Les serres emploient 200 employés en période de pointe. Un nombre qui passera à 250 avec l’ouverture de la nouvelle unité de production. En incluant la production de la nouvelle serre, les revenus de l’entreprise dépasseront les 15 millions par année.

Malgré cet essor, les serriculteurs d’ici ne parviennent qu’à combler une partie congrue des besoins locaux. La production serricole locale demeure 10 fois plus petite que celle de l’Ontario, bien servi par la desserte en gaz naturel.

L’énergie bon marché, un facteur essentiel

La principale pierre d’achoppement, soutient le président des Producteurs en serre du Québec, André Mousseau, demeure le coût de l’énergie, qui augmente le prix de revient des produits frais et les rend moins concurrentiels face aux exportations du Mexique de même qu’aux produits de l’Ontario.

« Il y a des producteurs qui ont accès à des sources d’énergie et d’autres qui n’y ont pas accès. Ce n’est pas égalitaire pour tout le monde », dit M. Mousseau, lui-même producteur de cactus en serre.

À Drummondville, Demers a l’avantage d’avoir accès à une source d’énergie deux fois meilleur marché que le gaz naturel. Le producteur utilise la chaleur des moteurs de la centrale thermique de 7,5 mégawatts alimentée à partir des biogaz s’échappant d’un lieu d’enfouissement. Les biogaz sont produits par la décomposition des déchets.

Les serres sont installées à l’extrémité de la propriété de Waste Management dans le secteur Saint-Nicéphore, à 2,5 km de la route. Pour s’y rendre, on circule sur un chemin de terre qui serpente au travers des talus verdis du lieu d’enfouissement.

Demers avait construit une première serre de tomates de 3,2 hectares en 2011 à l’invitation de Waste Management, propriétaire du lieu d’enfouissement de Saint-Nicéphore.

« C’est Waste Management qui nous avait contactés à l’époque, explique Jacques Demers. Elle répondait à un appel d’offres d’Hydro-Québec pour de la production d’électricité à partir de biomasse. Une condition était de trouver un utilisateur tiers pour récupérer une partie de l’énergie perdue. »
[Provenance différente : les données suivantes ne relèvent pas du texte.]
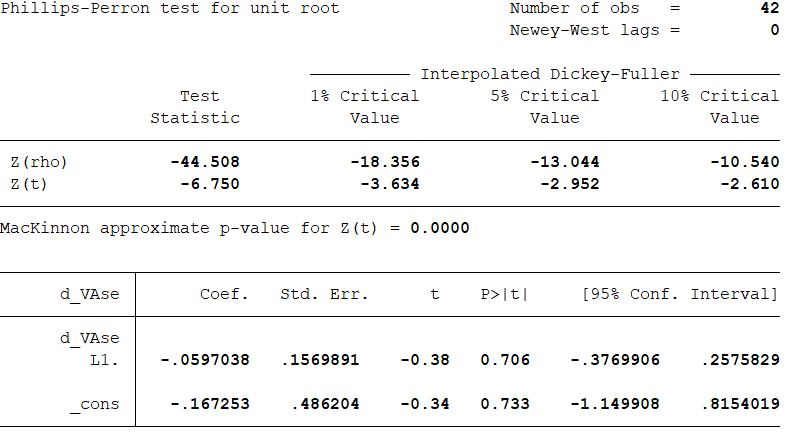Click the Z(rho) row label
795x433 pixels.
click(39, 162)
Serres Demers a néanmoins besoin de l’électricité du réseau d’Hydro-Québec pour ses besoins en éclairage de croissance. Les mesures annoncées dans le dernier budget ont le potentiel de réduire ses coûts annuels d’exploitation de 3 % pendant la durée du programme de quatre ans.

Répondre aux besoins des distributeurs

« On n’a pas le choix d’aller à la croissance si on veut prendre une position dans le marché et travailler en partenariat avec les chaînes : aller en circulaire, aller en promotion plus régulièrement avec nos produits génériques ou de spécialité », explique Jacques Demers.

« Quand on fait ça, on ferme une fenêtre pour le Mexique ou l’Ontario. Actuellement, on se trouve à offrir une portion minime du volume, 5 %, ou moins, de ce que les chaînes ont besoin pour une promotion. »

Pour les agrandissements subséquents, il faudra trouver d’autres lieux, puisque Saint-Nicéphore affiche complet avec le plus récent ajout.

« On va probablement évoluer vers d’autres productions : concombres et poivrons, en fonction des discussions qu’on aura avec les distributeurs. »

Forces

Masse critique dans la production de tomates de serre

Serres modernes ayant des coûts de production concurrentiels

Faiblesses

Vulnérabilité à des problèmes phytosanitaires (insectes, virus, etc.)